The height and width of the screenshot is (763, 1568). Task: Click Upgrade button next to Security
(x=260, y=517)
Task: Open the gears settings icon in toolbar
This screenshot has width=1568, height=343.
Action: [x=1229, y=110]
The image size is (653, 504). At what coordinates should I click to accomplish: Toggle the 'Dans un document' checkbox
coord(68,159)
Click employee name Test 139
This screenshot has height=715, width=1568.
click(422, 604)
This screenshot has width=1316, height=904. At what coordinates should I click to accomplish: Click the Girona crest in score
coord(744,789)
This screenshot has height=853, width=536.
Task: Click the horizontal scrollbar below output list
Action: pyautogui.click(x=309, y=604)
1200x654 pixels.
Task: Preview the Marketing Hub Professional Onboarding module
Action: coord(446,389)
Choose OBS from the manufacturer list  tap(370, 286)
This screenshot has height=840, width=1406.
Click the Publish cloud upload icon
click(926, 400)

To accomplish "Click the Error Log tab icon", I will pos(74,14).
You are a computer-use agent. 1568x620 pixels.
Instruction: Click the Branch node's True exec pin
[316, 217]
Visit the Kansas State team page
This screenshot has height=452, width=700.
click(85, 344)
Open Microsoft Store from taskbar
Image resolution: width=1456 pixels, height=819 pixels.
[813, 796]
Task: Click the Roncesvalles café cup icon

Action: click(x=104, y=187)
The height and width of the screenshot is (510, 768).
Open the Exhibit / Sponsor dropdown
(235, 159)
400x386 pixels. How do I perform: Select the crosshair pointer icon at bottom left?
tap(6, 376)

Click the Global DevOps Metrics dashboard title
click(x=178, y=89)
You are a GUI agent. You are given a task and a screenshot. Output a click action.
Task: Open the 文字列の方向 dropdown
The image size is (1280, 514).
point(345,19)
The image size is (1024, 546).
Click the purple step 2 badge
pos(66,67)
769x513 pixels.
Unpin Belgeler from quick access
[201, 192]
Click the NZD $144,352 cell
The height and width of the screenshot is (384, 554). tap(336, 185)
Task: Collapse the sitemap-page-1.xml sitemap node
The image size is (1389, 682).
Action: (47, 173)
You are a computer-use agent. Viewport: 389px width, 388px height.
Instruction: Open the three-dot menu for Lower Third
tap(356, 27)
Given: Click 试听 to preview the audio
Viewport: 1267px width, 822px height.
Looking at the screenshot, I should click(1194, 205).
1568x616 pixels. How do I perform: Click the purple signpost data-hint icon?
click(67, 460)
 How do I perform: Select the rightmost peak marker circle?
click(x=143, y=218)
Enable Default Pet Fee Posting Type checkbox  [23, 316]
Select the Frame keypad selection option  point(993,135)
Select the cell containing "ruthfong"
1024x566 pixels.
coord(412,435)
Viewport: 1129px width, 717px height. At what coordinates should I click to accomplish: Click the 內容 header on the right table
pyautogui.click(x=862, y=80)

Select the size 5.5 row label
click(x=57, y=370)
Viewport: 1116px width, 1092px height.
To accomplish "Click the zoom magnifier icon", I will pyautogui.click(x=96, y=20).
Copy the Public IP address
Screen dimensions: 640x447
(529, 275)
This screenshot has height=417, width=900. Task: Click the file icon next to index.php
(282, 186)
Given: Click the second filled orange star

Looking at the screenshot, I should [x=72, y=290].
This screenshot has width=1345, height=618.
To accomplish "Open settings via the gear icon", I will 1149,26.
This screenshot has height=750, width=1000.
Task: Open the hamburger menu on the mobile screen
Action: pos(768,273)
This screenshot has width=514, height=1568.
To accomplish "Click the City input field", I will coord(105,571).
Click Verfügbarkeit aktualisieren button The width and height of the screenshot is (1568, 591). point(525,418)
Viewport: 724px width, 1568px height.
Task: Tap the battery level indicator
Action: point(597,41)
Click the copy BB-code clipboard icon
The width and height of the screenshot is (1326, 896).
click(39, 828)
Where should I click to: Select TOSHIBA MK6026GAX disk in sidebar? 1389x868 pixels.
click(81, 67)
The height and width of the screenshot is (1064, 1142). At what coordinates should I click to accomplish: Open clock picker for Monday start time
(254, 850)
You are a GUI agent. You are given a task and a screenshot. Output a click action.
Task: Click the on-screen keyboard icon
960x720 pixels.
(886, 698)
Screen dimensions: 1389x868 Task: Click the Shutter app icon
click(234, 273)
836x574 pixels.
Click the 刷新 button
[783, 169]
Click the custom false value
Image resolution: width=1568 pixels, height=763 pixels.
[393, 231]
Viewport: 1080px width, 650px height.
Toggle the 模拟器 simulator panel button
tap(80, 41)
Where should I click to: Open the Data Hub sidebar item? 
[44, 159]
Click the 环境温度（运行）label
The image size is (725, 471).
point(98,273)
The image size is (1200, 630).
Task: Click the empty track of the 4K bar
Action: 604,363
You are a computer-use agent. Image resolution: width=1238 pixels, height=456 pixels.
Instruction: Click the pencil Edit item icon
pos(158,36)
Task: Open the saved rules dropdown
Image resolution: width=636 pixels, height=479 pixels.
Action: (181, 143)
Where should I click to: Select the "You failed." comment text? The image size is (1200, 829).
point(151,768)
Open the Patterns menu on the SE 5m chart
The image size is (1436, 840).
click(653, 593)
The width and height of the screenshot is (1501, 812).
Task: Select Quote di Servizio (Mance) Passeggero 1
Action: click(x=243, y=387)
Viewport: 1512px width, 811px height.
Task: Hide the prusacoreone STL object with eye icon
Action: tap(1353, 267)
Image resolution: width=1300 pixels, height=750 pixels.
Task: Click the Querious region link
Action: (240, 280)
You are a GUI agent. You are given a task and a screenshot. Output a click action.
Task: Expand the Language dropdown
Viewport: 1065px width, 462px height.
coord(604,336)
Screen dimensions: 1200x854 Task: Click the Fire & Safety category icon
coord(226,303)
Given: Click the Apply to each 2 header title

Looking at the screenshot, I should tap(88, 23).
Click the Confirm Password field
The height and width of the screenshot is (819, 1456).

══════════════════════════════

**Your instructions**:
Copy out the records above word for word, starting at the line that contains "This screenshot has width=1316, height=904." and ending at the line that contains "1200x654 pixels.", with both of those lines included.

**Solved exercise**:
This screenshot has width=1316, height=904. At what coordinates should I click to accomplish: Click the Girona crest in score
coord(744,789)
This screenshot has height=853, width=536.
Task: Click the horizontal scrollbar below output list
Action: pyautogui.click(x=309, y=604)
1200x654 pixels.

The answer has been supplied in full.